Textauszug:
Weckerle, Die Bewertung kleiner und mittelgroßer Unternehmen (KMU), WP Praxis 1/2021 S. 8, NWB UAAAH-66931
Zeichnet sich ab, dass Vermögensgegenstände des Anlagevermögens dauerhaft im Wert gemindert sind, ist gem. § 253 Abs. 3 Satz 5 HGB eine Abschreibung auf den niedrigeren beizulegenden Wert vorzunehmen. Dieser ist dabei zunächst unter Berücksichtigung einer individuellen Wertermittlung der zu bewertenden Vermögensgegenstände aus Käufer- oder Verkäufersicht innerhalb eines aktiven Marktes zu ermitteln. Ist das nicht möglich, ist die handelsrechtliche Bewertung von Gegenständen des Anlagevermögens unter Heranziehung eines Ertragswertverfahrens zulässig.
Sofern eine individuelle Bewertung von Vermögensgegenständen des Anlagevermögens nicht möglich ist und zugleich feststeht, dass in ihrer Gesamtbetrachtung weder der Ausweis fortgeführter Buchwerte noch von Schrottwerten im Jahresabschluss angemessen ist, so ist eine Bewertung auf Basis einer Gesamtheit der Vermögensgegenstände vorzunehmen.
Maßgeblich bei der Bewertung ist die Vermittlung eines den tatsächlichen Verhältnissen entsprechenden Bildes der Vermögens-, Finanz- und Ertragslage i. S. von § 264 Abs. 1 Satz 1 HGB. Unter Berücksichtigung dieser Regelung ist der Informationsfunktion des Jahresabschlusses Rechnung zu tragen.
Je nachdem, welchen Charakter man § 264 Abs. 1 Satz 1 HGB beimisst, verdrängt die Regelung entweder als speziellere Norm diejenige des § 252 Abs. 1 Nr. 3 HGB (Primärfunktion), oder es bedarf klarstellender Angaben im Anhang gem. § 264 Abs. 2 Satz 2 HGB (Subsidiärfunktion).

Zu verarbeitende Daten:

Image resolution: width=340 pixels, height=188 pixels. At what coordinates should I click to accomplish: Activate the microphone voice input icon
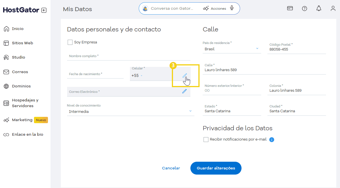[x=232, y=8]
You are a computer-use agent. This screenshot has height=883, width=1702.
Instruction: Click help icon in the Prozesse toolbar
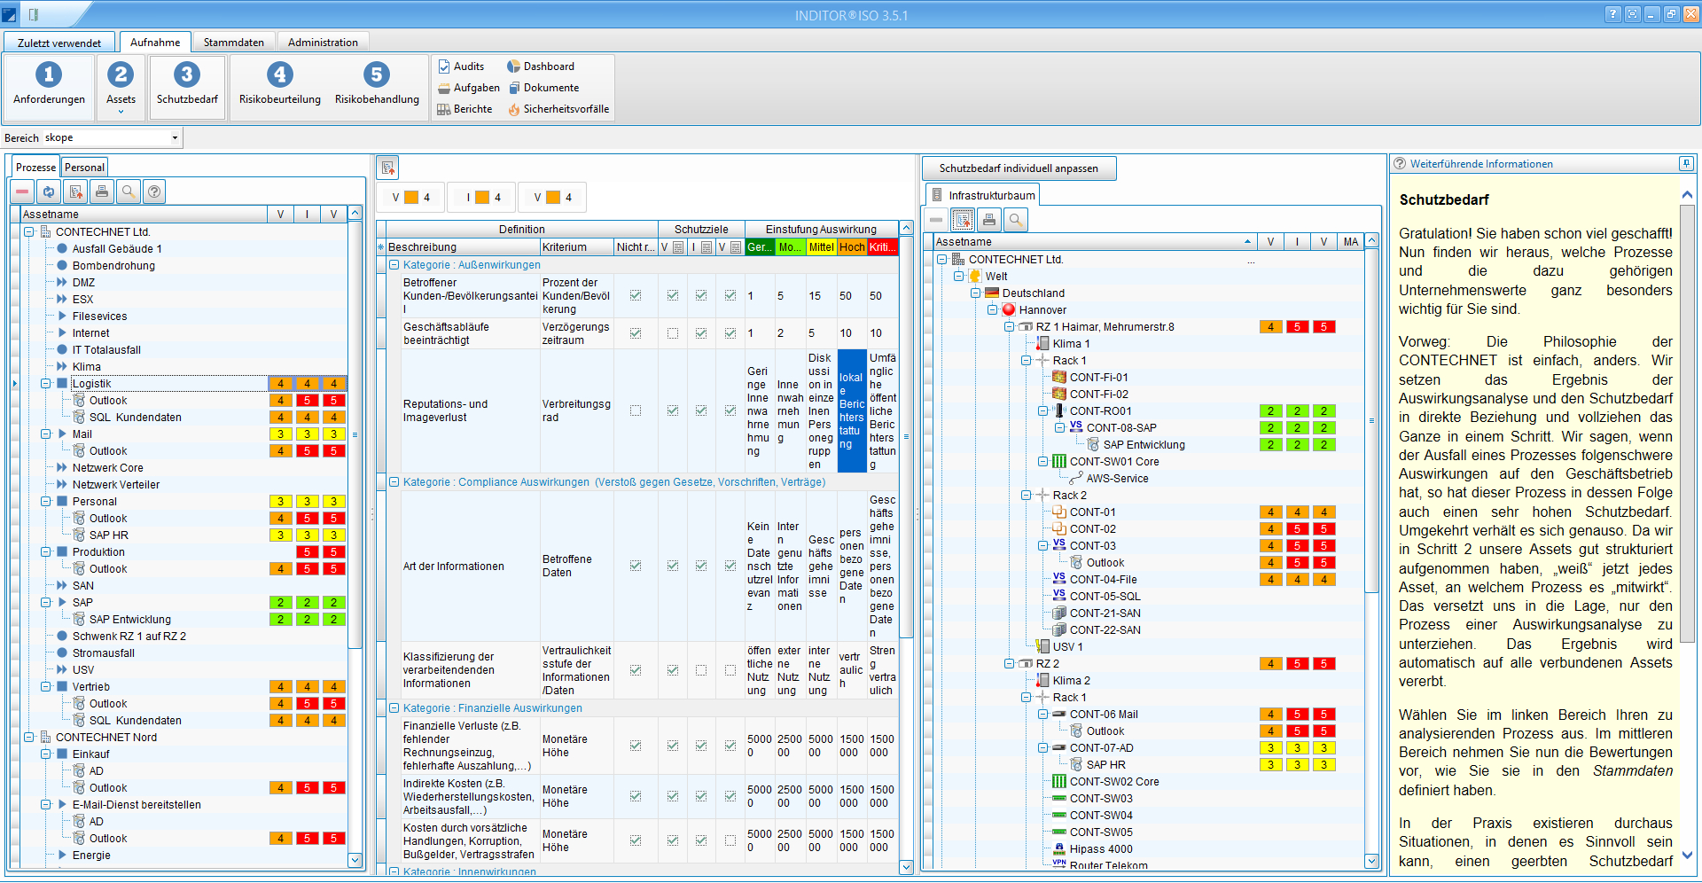[154, 191]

Übungsaufgaben:
**1)** Schreiben Sie aus dem Auszug zur Bewertung des Anlagevermögens den Abschnitt von „Sofern eine individuelle“ bis „der Vermögensgegenstände vorzunehmen.“ wortgetreu ab.
**2)** Geben Sie die gesamte Auflistung unverändert Zeile für Zeile wieder, lassen Sie dabei aber die Bilder weg.

Lösungen:
**1)**
Sofern eine individuelle Bewertung von Vermögensgegenständen des Anlagevermögens nicht möglich ist und zugleich feststeht, dass in ihrer Gesamtbetrachtung weder der Ausweis fortgeführter Buchwerte noch von Schrottwerten im Jahresabschluss angemessen ist, so ist eine Bewertung auf Basis einer Gesamtheit der Vermögensgegenstände vorzunehmen.

**2)**
Image resolution: width=340 pixels, height=188 pixels. At what coordinates should I click to accomplish: Activate the microphone voice input icon
[x=232, y=8]
You are a computer-use agent. This screenshot has height=883, width=1702.
Instruction: Click help icon in the Prozesse toolbar
[154, 191]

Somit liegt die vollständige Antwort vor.